Our motto: "I'm okay, you're okay—in small doses."

this cracks me up. so very true. i need to print the article. thanks

Posted by: mtnmama at November 19, 2005 08:58 AM

"I'm an introvert. You are a wonderful person and I like you. But now please shush."

LOVE IT!!!! And HOW TRUE!!!!!!!!! I think I've actually heard this exact phrase out of my dh's mouth. LOL. He and I are both introverts, but he is MUCH more so than I.

Posted by: Keer at November 19, 2005 05:23 PM

Wow TulipGirl, I know what you mean about appearing an extrovert while still being an introvert. I often feel completely shy in social situations but am usually chosen to be group spokesperson because I appear an extrovert. I, too, love group events but then need to escape home to read a book, or lie in a hammock, or both.
I took the quiz and came up iNFj 'The Counselor Idealist.' Which I guess explains my impassioned responses on ROP. What a shame I dropped out of Social Work!

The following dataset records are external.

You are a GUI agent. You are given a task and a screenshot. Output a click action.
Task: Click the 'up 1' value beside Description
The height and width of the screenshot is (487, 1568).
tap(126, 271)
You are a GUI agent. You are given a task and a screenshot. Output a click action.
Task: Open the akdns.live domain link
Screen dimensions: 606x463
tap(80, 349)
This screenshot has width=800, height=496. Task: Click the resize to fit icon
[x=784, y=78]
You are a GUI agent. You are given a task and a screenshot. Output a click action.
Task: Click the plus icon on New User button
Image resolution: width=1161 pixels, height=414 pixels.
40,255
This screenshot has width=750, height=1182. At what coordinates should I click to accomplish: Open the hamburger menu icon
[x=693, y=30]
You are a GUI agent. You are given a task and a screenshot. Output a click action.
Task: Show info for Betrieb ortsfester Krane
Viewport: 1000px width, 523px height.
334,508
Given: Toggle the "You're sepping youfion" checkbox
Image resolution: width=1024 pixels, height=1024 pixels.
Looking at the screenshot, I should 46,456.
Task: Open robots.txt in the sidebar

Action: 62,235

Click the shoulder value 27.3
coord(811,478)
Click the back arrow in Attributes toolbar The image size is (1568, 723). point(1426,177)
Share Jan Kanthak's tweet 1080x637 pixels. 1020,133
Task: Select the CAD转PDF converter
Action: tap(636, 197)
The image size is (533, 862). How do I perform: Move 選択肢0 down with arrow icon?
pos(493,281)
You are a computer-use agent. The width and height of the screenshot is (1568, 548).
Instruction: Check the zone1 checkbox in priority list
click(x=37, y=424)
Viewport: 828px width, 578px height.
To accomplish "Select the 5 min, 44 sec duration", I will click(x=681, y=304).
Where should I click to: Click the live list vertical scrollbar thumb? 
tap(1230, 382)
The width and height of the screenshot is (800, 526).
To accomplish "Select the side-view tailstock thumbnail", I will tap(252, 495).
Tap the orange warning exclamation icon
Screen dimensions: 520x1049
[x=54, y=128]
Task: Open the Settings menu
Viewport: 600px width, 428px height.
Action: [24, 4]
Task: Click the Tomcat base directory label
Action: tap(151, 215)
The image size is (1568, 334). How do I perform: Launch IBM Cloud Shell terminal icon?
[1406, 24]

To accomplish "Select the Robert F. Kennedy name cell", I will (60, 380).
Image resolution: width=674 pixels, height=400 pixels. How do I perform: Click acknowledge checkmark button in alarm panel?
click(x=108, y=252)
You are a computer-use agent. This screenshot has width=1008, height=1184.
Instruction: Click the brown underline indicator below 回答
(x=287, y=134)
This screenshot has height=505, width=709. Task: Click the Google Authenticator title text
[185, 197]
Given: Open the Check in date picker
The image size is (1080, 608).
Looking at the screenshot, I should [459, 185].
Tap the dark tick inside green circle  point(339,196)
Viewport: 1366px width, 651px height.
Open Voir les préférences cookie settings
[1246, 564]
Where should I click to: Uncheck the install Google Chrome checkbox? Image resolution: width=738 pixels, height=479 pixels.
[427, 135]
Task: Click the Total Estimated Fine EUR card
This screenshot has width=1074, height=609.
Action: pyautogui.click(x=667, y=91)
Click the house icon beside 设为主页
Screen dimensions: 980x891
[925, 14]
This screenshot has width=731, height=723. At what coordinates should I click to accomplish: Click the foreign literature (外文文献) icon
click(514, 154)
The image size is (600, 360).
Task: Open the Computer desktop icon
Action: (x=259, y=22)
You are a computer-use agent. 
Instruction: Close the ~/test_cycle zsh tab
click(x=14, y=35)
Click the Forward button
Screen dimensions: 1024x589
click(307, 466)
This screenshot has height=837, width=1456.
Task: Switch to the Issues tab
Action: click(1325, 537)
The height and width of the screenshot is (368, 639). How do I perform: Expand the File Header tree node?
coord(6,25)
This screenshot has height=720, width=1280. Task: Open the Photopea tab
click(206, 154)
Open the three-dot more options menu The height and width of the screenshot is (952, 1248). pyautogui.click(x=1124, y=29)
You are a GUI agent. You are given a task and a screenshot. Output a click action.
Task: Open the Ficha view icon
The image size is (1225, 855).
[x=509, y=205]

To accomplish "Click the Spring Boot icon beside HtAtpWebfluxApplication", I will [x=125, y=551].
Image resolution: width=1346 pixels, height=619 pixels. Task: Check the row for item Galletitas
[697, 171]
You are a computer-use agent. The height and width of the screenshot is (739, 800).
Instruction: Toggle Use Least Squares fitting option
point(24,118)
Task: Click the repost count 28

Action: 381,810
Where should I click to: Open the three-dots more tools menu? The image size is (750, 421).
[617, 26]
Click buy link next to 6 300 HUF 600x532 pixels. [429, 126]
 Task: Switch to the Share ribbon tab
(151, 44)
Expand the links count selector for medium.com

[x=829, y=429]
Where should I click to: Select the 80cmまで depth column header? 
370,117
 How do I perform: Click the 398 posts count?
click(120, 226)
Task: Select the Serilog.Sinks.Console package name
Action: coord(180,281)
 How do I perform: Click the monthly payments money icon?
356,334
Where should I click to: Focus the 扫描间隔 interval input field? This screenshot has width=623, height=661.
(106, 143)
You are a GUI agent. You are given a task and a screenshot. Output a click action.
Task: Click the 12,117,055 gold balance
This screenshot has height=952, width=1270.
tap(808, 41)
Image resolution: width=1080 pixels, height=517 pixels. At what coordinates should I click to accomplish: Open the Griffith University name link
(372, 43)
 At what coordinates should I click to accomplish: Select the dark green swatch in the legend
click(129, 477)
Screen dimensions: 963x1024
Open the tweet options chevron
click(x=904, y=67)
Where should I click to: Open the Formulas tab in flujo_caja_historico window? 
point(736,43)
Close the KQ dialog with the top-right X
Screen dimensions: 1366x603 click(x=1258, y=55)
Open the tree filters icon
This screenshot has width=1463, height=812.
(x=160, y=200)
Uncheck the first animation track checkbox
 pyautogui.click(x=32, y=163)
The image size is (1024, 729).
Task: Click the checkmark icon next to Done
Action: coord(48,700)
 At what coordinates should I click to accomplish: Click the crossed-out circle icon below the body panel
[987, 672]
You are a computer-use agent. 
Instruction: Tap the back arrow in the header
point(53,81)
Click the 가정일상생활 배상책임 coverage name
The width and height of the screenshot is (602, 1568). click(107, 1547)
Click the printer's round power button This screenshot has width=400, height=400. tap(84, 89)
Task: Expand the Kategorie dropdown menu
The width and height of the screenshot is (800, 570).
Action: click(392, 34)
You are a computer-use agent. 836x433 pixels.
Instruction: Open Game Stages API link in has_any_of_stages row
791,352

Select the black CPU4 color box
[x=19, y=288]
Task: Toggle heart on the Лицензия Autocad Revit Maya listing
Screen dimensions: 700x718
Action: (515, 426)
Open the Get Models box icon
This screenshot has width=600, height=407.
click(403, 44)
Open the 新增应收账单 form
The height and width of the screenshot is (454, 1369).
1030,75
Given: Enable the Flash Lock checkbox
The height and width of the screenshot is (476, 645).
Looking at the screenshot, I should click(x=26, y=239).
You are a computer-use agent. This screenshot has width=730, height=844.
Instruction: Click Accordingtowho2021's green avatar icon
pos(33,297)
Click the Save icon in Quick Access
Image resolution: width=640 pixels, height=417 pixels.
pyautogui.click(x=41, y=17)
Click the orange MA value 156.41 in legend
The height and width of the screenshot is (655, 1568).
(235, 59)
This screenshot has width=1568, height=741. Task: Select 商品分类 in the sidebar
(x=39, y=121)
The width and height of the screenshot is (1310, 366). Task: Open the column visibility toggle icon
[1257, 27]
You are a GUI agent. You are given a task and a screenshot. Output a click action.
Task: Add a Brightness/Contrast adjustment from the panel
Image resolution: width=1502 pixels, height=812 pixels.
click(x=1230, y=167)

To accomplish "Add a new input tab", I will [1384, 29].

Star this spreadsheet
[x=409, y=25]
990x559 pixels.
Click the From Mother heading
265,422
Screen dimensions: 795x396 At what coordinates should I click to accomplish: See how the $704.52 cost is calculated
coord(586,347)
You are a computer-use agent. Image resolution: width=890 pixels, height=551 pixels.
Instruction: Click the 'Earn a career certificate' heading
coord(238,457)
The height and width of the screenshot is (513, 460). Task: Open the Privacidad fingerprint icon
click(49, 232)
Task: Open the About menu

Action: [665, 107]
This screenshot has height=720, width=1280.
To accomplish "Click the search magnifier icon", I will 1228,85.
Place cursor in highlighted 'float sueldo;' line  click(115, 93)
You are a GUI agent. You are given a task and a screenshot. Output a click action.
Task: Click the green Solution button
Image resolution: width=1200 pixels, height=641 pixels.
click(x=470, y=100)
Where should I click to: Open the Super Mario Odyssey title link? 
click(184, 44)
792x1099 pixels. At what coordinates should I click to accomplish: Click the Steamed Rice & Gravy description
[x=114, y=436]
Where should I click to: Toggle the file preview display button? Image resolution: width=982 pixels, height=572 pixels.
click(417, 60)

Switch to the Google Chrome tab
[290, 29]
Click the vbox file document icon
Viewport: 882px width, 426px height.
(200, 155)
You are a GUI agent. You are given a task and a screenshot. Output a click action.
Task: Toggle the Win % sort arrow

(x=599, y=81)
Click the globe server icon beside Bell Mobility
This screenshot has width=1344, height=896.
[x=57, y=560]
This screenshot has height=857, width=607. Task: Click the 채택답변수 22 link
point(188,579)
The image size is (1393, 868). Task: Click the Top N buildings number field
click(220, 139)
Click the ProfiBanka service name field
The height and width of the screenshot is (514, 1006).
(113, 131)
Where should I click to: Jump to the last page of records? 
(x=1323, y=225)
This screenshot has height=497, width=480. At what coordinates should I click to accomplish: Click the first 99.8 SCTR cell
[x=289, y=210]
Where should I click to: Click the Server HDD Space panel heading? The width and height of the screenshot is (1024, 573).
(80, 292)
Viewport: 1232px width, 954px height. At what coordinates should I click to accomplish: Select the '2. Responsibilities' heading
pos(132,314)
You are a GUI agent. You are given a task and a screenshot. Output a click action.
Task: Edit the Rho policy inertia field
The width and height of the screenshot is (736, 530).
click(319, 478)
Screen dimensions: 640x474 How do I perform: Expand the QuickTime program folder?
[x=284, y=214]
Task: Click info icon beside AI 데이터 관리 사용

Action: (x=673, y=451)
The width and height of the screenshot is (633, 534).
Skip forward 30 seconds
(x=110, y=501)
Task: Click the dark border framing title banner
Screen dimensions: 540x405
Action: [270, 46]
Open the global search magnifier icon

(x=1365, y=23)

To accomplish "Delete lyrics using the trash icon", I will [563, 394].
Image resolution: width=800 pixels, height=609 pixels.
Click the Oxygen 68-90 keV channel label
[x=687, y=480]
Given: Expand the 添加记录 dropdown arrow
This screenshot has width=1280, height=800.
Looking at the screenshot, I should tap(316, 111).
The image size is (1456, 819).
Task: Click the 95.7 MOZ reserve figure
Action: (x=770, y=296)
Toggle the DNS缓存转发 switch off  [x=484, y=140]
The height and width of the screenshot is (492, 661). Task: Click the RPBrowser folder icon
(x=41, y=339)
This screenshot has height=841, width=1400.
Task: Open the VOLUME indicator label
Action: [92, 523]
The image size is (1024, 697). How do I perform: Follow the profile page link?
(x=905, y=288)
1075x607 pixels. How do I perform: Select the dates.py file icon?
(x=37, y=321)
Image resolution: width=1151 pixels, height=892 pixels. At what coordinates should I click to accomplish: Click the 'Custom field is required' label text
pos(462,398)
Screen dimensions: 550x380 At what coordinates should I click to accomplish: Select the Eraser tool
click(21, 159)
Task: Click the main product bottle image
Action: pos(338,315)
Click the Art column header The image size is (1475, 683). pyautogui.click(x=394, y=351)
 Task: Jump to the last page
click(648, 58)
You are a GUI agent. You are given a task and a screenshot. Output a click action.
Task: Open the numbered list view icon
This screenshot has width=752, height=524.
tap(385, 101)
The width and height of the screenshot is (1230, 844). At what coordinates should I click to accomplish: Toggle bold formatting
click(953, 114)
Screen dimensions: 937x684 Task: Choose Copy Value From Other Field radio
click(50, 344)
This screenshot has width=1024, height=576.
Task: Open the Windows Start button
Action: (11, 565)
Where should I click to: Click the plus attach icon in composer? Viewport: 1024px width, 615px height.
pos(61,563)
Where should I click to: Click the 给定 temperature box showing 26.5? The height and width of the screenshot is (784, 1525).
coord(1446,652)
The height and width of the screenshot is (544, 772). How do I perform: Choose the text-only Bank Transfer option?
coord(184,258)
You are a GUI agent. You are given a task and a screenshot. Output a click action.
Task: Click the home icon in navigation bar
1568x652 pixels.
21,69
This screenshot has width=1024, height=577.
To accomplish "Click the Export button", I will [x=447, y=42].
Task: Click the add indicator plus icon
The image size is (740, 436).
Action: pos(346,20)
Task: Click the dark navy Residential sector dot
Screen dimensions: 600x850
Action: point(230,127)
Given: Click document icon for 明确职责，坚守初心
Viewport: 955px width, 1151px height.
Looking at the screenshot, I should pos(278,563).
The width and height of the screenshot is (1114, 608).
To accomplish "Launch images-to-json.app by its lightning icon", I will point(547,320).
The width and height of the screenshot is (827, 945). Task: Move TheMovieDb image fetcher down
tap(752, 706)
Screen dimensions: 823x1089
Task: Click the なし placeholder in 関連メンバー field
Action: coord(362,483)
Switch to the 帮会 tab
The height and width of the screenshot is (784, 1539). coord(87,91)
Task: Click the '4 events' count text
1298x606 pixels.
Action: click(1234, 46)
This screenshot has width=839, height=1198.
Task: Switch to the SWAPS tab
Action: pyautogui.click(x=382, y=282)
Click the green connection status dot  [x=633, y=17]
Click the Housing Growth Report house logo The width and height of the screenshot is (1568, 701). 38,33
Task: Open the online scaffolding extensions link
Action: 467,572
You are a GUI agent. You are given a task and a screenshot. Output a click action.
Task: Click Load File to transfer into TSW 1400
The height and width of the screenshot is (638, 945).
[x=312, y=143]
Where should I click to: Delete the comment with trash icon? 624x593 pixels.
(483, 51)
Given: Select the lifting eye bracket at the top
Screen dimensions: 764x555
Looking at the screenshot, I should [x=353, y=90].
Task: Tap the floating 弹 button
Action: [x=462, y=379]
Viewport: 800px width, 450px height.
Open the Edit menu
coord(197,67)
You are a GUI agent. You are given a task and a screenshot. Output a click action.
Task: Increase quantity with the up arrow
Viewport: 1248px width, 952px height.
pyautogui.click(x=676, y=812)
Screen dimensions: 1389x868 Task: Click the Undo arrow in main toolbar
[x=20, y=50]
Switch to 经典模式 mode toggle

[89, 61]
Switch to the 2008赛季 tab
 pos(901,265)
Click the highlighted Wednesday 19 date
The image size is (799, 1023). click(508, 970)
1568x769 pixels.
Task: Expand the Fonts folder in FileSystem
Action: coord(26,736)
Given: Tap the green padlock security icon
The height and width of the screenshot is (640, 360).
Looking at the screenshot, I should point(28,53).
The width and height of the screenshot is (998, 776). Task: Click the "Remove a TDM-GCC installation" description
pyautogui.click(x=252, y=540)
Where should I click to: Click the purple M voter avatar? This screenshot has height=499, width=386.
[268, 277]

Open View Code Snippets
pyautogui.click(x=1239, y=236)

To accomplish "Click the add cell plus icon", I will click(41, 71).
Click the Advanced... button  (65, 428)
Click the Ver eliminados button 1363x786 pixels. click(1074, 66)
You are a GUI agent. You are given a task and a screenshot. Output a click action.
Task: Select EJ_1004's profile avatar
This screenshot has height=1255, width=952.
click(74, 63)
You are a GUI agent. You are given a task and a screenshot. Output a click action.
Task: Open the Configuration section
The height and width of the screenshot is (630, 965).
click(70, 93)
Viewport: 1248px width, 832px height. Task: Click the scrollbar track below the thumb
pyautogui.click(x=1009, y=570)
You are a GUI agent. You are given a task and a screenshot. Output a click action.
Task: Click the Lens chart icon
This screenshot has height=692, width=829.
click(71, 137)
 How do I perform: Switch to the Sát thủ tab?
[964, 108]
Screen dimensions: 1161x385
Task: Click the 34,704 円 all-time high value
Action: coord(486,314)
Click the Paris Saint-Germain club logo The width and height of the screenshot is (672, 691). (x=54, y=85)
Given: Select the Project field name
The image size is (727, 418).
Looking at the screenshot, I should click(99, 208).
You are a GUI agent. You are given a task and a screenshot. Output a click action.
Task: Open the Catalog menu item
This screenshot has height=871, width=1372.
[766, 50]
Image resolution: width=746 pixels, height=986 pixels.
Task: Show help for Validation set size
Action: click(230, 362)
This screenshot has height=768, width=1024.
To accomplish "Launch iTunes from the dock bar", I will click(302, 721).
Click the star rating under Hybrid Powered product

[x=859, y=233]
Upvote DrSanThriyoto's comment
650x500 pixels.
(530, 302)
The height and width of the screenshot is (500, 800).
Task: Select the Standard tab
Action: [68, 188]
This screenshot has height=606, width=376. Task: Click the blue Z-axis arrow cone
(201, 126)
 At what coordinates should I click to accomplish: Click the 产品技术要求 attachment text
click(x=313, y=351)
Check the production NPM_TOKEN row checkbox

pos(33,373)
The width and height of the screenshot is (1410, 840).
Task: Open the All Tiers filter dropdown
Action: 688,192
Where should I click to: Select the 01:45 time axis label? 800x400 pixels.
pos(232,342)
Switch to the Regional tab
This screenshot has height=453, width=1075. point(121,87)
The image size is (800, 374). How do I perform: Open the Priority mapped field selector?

Posted by: missmellifluous at November 19, 2005 06:40 PM

total I here
and no--people don't believe it!

Posted by: Dana at November 19, 2005 09:47 PM

People think that because I like to teach and do public speaking that I am extroverted. Au contraire. I find it much "safer" standing up in front of 50 women than sitting down and having them get to know me. Much safer, indeed.

Posted by: Kim in ON at November 19, 2005 10:27 PM

Ah, I also took the official MBTI, but (unlike you at first) I did score accurately as an "I". You comments sound very familiar to me. I have done and probably will do a lot of public speaking. I have also led groups and taught in various situations. I realized recently that my degree of comfort in a social situation is directly related to the amount of control I have over the situation. If I'm the boss or the speaker, I'm fine. If not, I won't even show up.

Posted by: Hannah at November 20, 2005 09:01 AM

I do NOT like to speak in public, so I can't join you on that part, but the rest of it rings true. I love to have small groups of people at my home (oh yes, where I can control!) and love to talk with individuals...but it's best for all of us if I have plenty of quiet ME time! :)

Thanks for the introvert-encouragement.

Posted by: sparrow at November 21, 2005 11:19 PM

Re: the last sentences.

So I'm minding my own business, staring out into space, just thinking about life, the universe, and everything, and people WILL insist on coming up to me. "Are you all right?" they say. I assure them that I'm fine; I'm just thinking. "You're sure? You look kinda upset. Is everything okay?" I reassure them, once again, that I'm fine. "Is it something I've done? Are you angry with me?" After about five minutes of this treatment, my response is usually something along the lines of "Well, I'm angry NOW!"

::resists the urge to tear her hair out::

Does this ever happen to anyone else?